*** Passage to read

RBI/2016-17/53
IDMD.CDD.No.462/14.04.050/2016-17
August
29, 2016
The Chairman & Managing
Director
All Scheduled Commercial Banks,
(Excluding RRBs)
Designated Post Offices
Stock Holding Corporation of India Ltd.(SHCIL)
National Stock Exchange of India Ltd. & Bombay Stock Exchange Ltd.
Dear Sir/Madam,
Sovereign Gold Bonds 2016-17 –
Series II
Government of India has, vide
its Notification F.No. 4(7)-W&M/2016
dated August 29, 2016, announced that the Sovereign Gold Bonds 2016
– Series II (“the Bonds”) will be open for subscription from September 01,
2016 to September 09, 2016. The Government of India may, with prior notice,
close the Scheme before the specified period. The terms and conditions of
the issuance of the Bonds shall be as follows:
1. Eligibility for Investment:
The Bonds under this Scheme may
be held by a person resident in India, being an individual, in his capacity
as such individual, or on behalf of minor child, or jointly with any other
individual. The bond may also be held by a Trust, Charitable Institution
and University. “Person resident in India” is defined under section 2(v)
read with section 2(u) of the Foreign Exchange Management Act, 1999
2. Form of Security
The Bonds shall be issued in the
form of Government of India Stock in accordance with section 3 of the
Government Securities Act, 2006. The investors will be issued a Holding
Certificate (Form C). The Bonds shall be
eligible for conversion into de-mat form.
3. Date of Issue
Date of issuance shall be
September 23, 2016.

******

Task instructions:
Could you copy the Sovereign Gold Bonds circular word for word, from "RBI/2016-17/53" to "Stock Exchange Ltd."?

*** Given data

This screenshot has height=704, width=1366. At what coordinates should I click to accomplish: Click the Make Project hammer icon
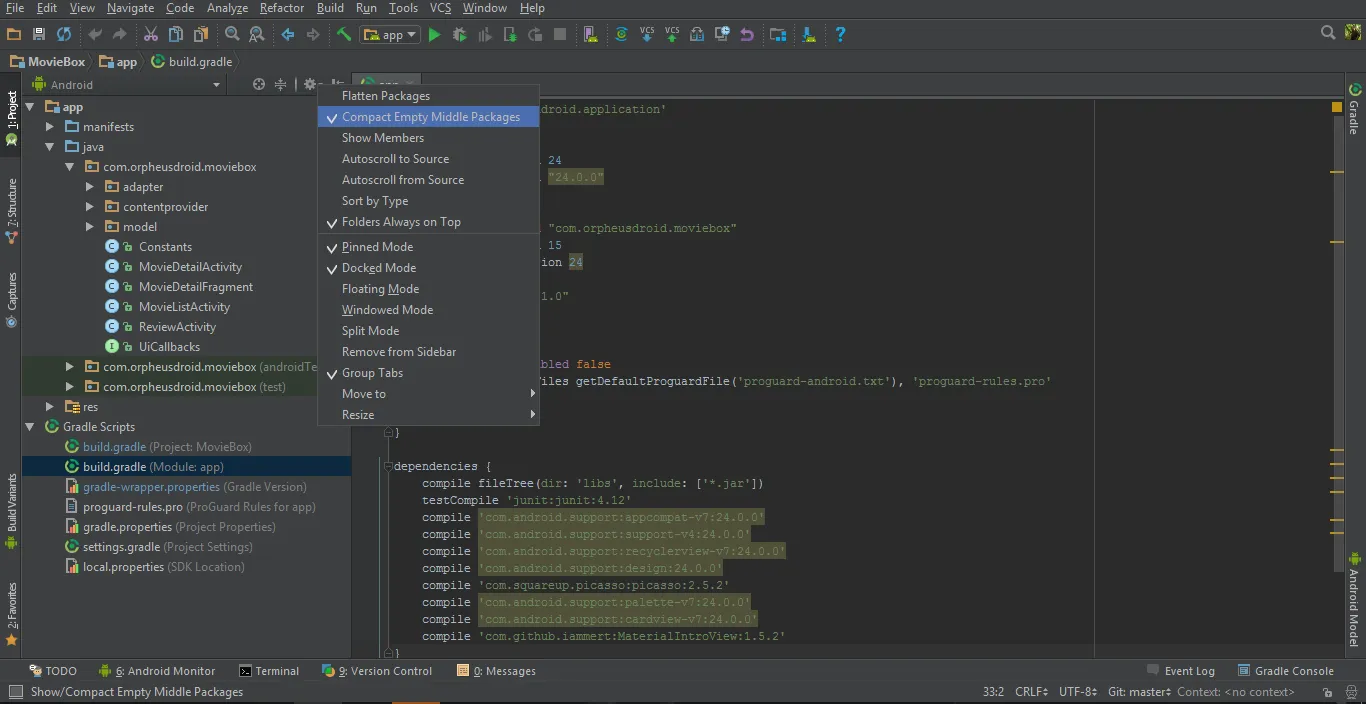coord(344,35)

******

Answer to this problem:
RBI/2016-17/53
IDMD.CDD.No.462/14.04.050/2016-17
August
29, 2016
The Chairman & Managing
Director
All Scheduled Commercial Banks,
(Excluding RRBs)
Designated Post Offices
Stock Holding Corporation of India Ltd.(SHCIL)
National Stock Exchange of India Ltd. & Bombay Stock Exchange Ltd.